(EXERCISE INSTRUCTIONS) In the records below, find each line that holds "Task" and return it.

(EXTRACTED DATA)
==================================================

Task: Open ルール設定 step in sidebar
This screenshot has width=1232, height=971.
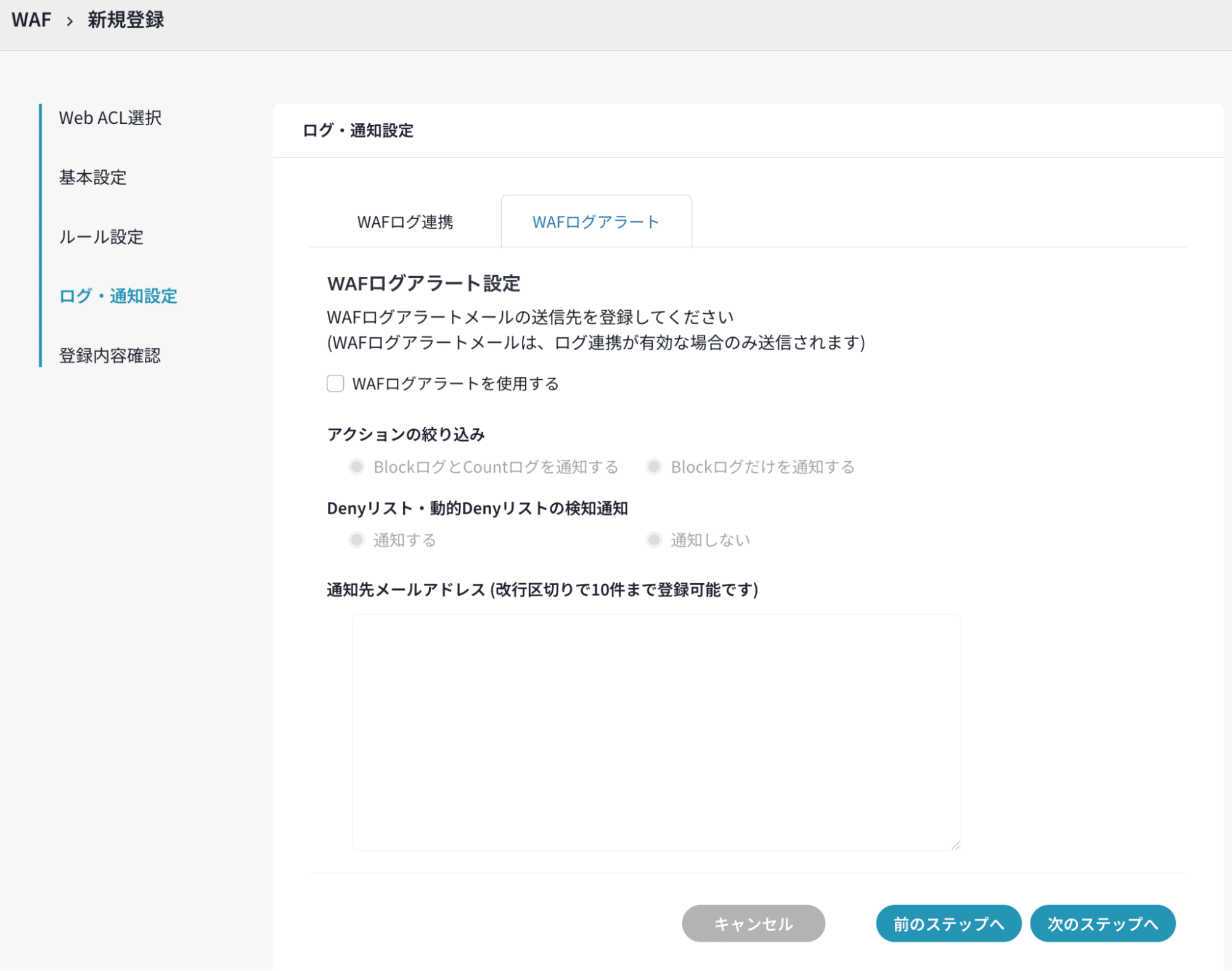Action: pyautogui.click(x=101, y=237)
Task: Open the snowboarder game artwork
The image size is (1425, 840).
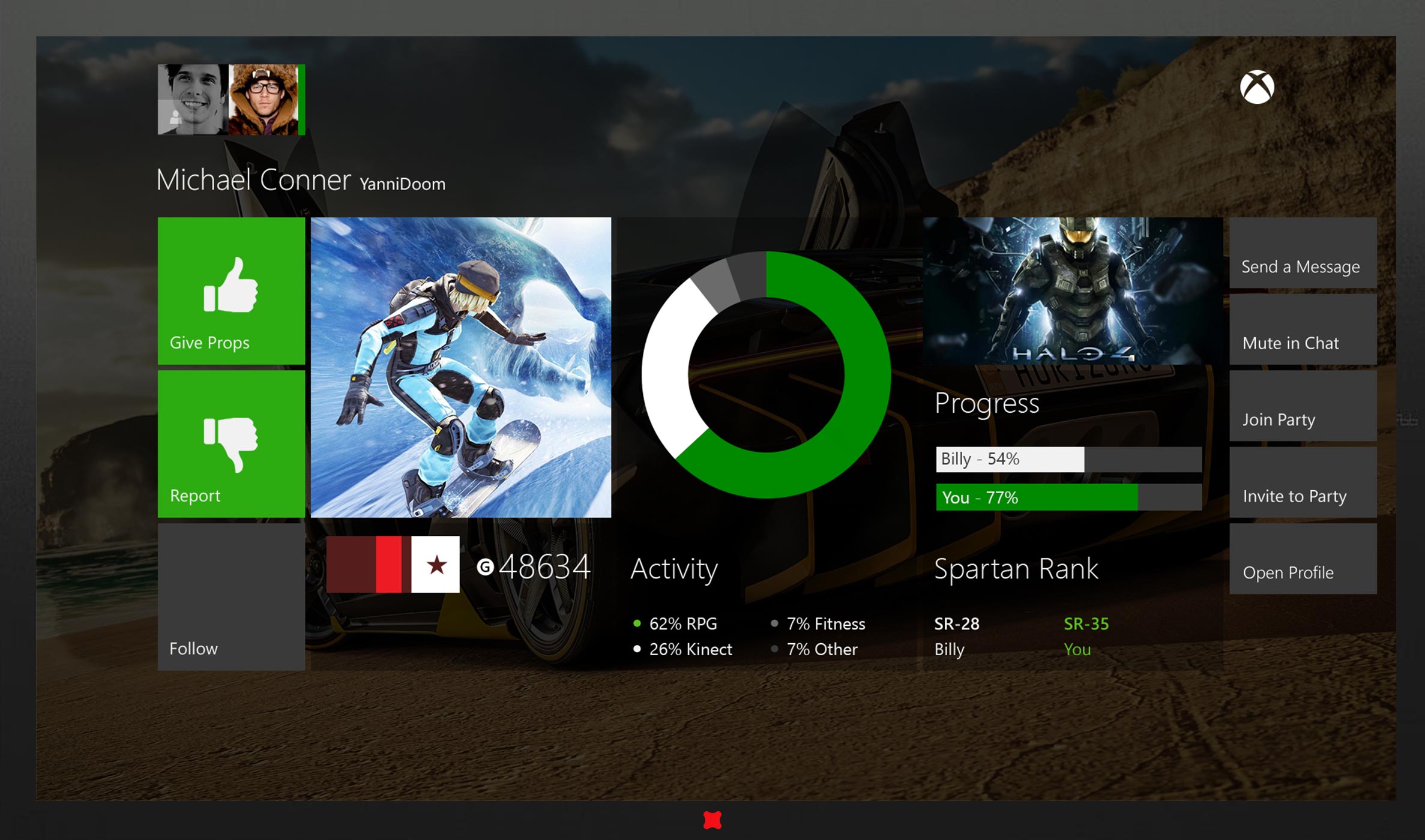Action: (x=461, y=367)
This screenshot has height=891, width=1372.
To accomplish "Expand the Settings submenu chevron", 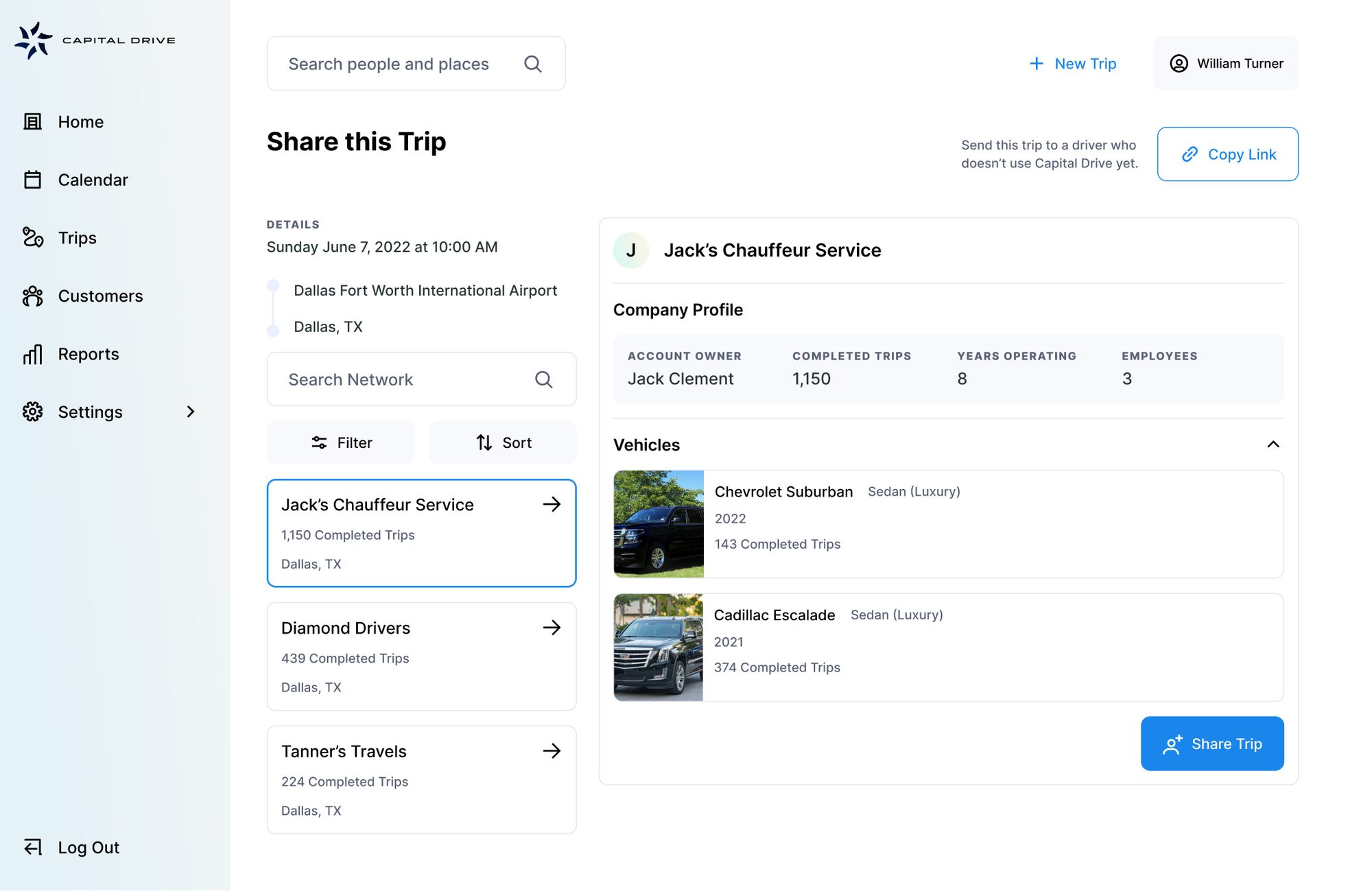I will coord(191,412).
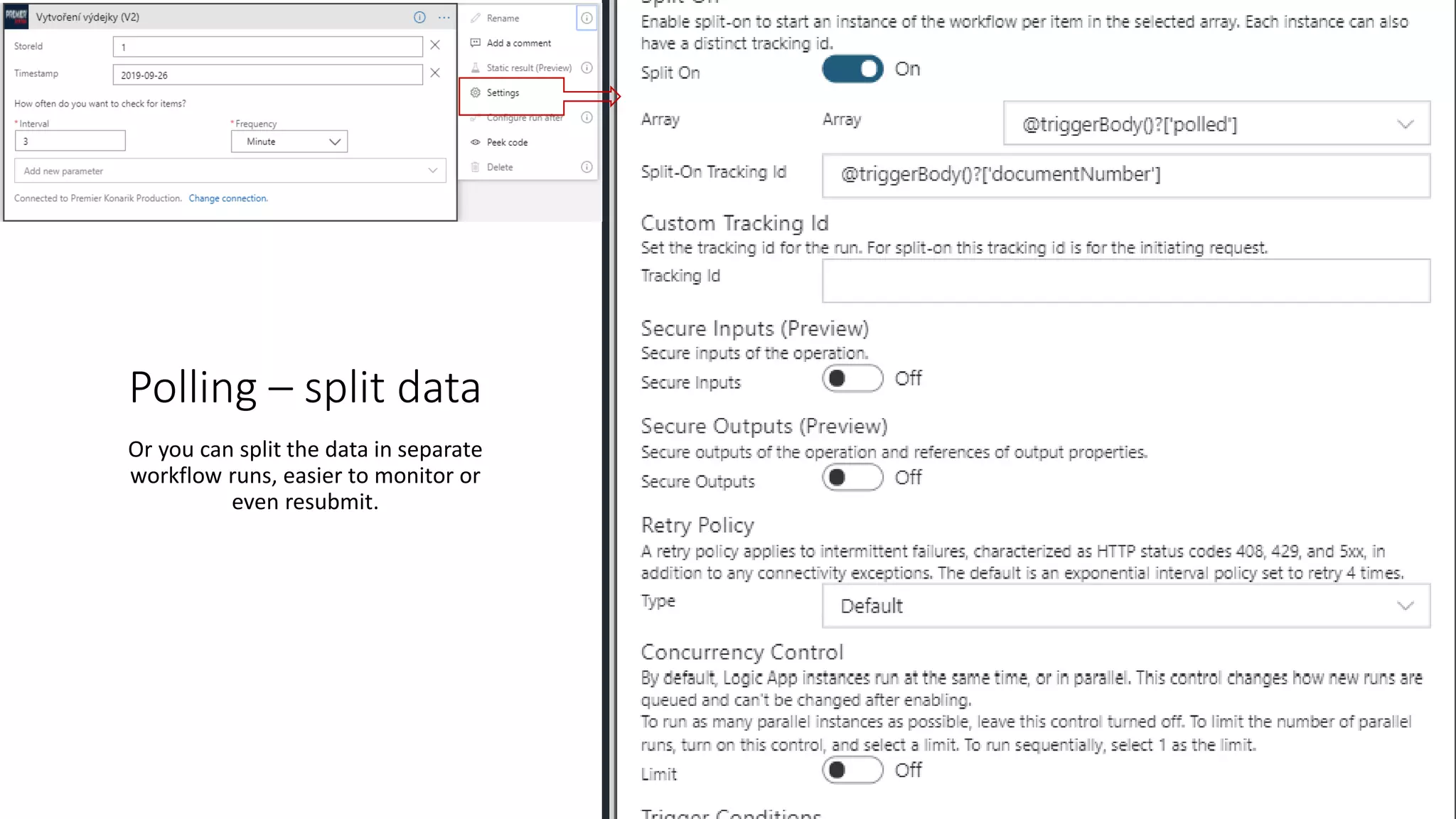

==================================================

(PROBLEM SOLUTION)
Task: Open ルール設定 step in sidebar
Task: Open the snowboarder game artwork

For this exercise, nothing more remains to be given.